* **WHAT YOU NEED TO DO**:
**1.** Summarize the account of Charles's life in two sentences.
**2.** Write the next part of the account of Charles's life, picking up after its final sentence.

-- start TEXT SHOWN --

Beginning in 1961, Charles was the chief financial officer for Singer Sewing Machine in Brazil where we lived for several years.  Eventually, after a job stateside with Drew Chemical Company, my father moved to St. Croix in the US Virgin Islands in 1969 where he and Marjorie lived.  In St. Croix, my father became a certified public accountant and opened his own business, which flourished.  After my mother died in 1979, he remained in St. Croix for several more years.

Charles remarried in 1983, and he and his wife Georgia (Cox) lived in Kansas City, MO. Shortly after her passing in 1997, he moved closer to most of his children when he moved to Carleton Willard, and we always looked forward to our visits together.

-- end TEXT SHOWN --
-- start DATASET CONTENT --

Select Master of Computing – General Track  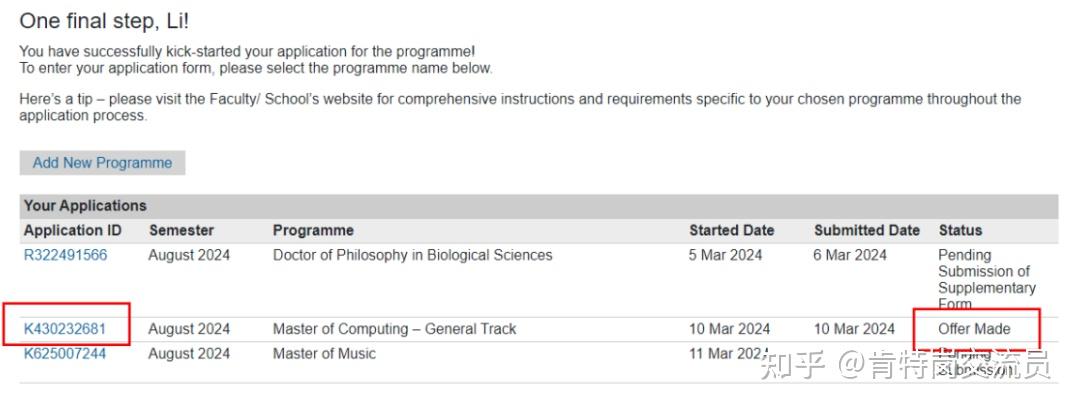pyautogui.click(x=394, y=329)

-- end DATASET CONTENT --

* **FINAL ANSWERS**:
**1.** Beginning in 1961, Charles was chief financial officer for Singer Sewing Machine in Brazil, and in 1969 he moved to St. Croix, where he became a certified public accountant and built a flourishing business of his own. He stayed in St. Croix for several years after the narrator's mother died in 1979, remarried in 1983 and lived in Kansas City with his wife Georgia, and moved to Carleton Willard after her death in 1997 to be closer to most of his children.

**2.**
This story would not be complete without saying a few words about going with my father to his Amherst Reunions.  He first asked me to accompany him for his 60th in 1994.  I was immediately struck by the welcoming nature of his Class, and being part of their activities and their remembering was an experience I will always treasure.  Their perspective, singing, and clear pride in Amherst made me proud to be associated with them.  My father and I returned for his 65th Reunion, which was understandably much less well-attended. When I brought him back for his 70th Reunion, he was apparently the only member of his Class in attendance. But his sixtieth was the most special, and I count myself lucky to have been a part of it.

My father is survived by his two brothers, five children, seven grandchildren with an eighth grandchild having predeceased him, and fourteen great grandchildren. He had a long and productive life. He loved golf, and earned three holes-in-one during his career.  But, most of all he loved his family.  We miss him.